J’ignorais si l’homme était prêt, mais nulle doute que ça lui mettraiot une pression pour remplir rapidement mes exigences. Elle hocha la tête bien que l'idée ne semblait toujours pas lui plaire.
"Je vous préviens, les enfants ici sont loin d'être faciles. Ne vous attendez pas à recevoir des recrues bien élevés et acceptant facilement l'autorité et la discipline."
J’eus un sourire énigmatique. Les hommes que j’avais eus sous mon commandement étaient des exclus d'Omyre, des sales gosses des quartiers pauves de Kendra-Kâr, cela ne me faisait pas peur.
"J'y compte bien ! Les caractères forts ne font pas des simples soldats. Je compte faire d'eux l'élite du Royaume et pour ça, il faut avoir le feu."
"Oh et dites à Sieur de Maisonneuve de dissimuler ses objets de valeurs. Beaucoup ont dû user de vols pour survivre avant que ce lieu soit construit et ils pourraient le déposséder de tous ses bijoux sans même qu'il s'en rende compte."
J’hôchai la tête avant de répondre sur un ton ironique. "
Oh, je suis sûr qu'il sera ravi... Fort heureusement, ils apprendront un art qui leur assurera argent, gloire et reconnaissance. Qui sait, peut-être que je ferais de certains d'entre eux des écuyers et qu'ils pourront s'élever un jour au rang de Chevalier."
« Si ça ne les tues pas. » Dit-elle en me raccompagnant vers la sortie
"Ce n'est pas le but. Croyez-moi, je ne traite pas mes hommes comme de la chaire juste bonne à être sacrifier. Je prendrai soin d'eux."
Arrivé à l’exterieur je lui tendis un yus d'or avant d'énoncer malicieusement.
"Pour vous remercier avoir résisté à l'envie de me mettre dehors en me tirant par l'oreille."
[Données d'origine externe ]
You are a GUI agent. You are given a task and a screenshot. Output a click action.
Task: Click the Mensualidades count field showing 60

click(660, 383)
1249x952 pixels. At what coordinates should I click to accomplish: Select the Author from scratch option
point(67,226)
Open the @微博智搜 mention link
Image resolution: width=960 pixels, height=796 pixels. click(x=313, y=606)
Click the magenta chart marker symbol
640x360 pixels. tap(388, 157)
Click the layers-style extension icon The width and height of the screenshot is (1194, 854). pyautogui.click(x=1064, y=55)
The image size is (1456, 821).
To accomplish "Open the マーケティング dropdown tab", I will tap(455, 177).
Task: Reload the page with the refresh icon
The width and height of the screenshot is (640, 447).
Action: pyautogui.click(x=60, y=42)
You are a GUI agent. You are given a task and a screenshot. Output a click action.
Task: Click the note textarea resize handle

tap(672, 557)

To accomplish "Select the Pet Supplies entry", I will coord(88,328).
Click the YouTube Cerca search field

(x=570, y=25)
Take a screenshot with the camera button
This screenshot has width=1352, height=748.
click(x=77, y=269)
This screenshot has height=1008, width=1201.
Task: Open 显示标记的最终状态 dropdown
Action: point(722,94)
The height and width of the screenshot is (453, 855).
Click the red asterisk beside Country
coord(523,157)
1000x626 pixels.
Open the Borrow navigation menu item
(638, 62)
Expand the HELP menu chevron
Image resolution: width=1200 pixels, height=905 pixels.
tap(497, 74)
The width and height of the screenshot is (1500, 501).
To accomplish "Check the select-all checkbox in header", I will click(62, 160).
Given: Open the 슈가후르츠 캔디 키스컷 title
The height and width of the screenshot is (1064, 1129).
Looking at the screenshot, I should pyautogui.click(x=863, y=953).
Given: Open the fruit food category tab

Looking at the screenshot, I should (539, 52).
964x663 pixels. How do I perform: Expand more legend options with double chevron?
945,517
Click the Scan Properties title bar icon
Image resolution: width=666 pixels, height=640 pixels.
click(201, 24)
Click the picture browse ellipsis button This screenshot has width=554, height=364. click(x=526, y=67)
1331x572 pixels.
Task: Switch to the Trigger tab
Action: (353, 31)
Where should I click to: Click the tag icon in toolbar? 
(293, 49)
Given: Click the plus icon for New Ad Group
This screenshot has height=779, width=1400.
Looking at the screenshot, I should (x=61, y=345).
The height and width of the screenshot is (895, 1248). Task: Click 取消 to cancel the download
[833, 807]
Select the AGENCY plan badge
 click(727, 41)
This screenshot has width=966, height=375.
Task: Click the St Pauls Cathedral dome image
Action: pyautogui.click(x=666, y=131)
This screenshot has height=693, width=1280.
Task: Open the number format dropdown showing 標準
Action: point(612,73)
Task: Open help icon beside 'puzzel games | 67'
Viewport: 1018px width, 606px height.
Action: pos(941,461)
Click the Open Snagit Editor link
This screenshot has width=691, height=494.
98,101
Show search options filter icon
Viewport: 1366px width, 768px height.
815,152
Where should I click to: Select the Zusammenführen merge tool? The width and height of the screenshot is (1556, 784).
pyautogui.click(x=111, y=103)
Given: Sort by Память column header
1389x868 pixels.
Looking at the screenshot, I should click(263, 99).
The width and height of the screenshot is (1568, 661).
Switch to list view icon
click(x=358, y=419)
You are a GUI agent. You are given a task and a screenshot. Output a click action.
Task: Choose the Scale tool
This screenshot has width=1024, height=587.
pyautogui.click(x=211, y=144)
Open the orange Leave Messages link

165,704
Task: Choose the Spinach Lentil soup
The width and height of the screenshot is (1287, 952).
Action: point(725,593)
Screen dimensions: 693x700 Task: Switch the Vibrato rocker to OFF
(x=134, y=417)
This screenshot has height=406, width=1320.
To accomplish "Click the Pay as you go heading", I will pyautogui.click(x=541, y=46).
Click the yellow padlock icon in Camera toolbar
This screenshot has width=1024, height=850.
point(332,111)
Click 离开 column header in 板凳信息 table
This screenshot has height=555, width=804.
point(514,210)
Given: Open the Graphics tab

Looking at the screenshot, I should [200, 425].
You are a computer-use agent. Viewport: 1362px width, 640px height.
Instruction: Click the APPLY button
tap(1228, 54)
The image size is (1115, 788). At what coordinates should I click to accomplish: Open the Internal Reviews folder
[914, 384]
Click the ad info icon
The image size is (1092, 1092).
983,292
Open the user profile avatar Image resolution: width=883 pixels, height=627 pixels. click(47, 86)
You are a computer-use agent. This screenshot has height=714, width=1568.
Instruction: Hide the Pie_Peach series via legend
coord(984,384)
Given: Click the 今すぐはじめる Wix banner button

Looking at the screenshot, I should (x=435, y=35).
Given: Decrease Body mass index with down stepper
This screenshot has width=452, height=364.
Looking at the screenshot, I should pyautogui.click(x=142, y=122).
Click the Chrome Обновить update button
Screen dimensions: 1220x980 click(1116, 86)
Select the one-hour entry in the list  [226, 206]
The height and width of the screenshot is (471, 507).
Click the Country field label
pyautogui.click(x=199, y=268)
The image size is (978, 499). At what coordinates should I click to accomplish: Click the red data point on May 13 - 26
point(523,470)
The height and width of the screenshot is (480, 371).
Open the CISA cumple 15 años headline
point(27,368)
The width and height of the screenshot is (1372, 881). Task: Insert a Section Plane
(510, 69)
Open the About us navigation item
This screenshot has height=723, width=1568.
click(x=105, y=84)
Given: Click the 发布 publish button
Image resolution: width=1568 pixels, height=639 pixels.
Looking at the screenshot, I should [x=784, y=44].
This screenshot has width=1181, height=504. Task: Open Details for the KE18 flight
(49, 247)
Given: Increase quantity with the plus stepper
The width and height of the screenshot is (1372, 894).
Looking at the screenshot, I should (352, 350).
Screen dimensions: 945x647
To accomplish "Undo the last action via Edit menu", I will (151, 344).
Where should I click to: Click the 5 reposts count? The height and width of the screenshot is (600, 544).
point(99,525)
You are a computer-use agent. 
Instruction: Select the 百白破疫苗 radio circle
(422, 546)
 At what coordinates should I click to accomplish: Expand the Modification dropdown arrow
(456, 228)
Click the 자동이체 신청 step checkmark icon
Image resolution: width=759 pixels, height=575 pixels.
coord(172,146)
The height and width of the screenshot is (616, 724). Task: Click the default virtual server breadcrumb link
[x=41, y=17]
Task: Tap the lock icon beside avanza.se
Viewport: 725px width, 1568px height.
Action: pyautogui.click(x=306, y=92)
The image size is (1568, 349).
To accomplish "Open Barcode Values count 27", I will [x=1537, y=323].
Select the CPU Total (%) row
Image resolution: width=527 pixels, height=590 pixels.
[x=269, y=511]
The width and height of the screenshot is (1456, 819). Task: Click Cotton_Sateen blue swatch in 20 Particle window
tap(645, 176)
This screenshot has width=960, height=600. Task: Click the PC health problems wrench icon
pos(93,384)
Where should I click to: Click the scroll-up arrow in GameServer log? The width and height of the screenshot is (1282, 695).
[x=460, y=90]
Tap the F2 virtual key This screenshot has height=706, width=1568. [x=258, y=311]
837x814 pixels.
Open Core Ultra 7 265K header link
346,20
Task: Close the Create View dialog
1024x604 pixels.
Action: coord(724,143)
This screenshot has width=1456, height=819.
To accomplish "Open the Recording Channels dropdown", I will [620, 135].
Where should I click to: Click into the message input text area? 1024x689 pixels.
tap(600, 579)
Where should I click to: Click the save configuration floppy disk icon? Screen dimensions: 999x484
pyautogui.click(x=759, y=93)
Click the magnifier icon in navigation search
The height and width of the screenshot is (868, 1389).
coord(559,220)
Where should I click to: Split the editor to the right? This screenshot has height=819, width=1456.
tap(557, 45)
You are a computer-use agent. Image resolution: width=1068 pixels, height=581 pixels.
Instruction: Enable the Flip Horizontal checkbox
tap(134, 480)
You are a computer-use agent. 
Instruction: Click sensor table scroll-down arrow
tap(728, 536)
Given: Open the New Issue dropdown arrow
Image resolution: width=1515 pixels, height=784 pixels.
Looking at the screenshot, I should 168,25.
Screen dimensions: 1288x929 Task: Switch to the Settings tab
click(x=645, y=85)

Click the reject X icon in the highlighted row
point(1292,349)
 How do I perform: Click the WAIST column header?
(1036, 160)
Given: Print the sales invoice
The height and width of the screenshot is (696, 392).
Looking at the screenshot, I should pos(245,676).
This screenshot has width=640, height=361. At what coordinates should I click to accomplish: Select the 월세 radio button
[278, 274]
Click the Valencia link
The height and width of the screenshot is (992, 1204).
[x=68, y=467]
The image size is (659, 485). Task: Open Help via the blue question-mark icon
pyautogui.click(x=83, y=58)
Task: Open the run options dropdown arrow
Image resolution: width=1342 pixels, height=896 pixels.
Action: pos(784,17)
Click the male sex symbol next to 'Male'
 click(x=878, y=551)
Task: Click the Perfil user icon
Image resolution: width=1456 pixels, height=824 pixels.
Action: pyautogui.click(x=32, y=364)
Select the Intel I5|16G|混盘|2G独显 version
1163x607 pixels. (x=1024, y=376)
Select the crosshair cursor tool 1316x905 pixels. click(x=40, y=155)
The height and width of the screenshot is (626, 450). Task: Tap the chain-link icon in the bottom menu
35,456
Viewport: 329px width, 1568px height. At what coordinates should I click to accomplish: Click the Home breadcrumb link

« Gardez votre argent Ser d’Arkasse. Cela me donne trop l’impression de vous les vendre. » Répond-elle avec un sourire poli. « Je vous souhaite bon courage. N’hésitez pas à revenir nous voir. Les enfants sont toujours heureux d’entendre les histoires des héros du royaume. »
Je gardai donc mon argent et je la saluai de la tête courtoisement.
"En espérant avoir un jour à nouveau la chance de me retrouver en votre agréable compagnie, Dame Méli."
Et je m’en allai, sans plus de cérémonie, heureux de ce nouveau partenariat que je venais de tisser.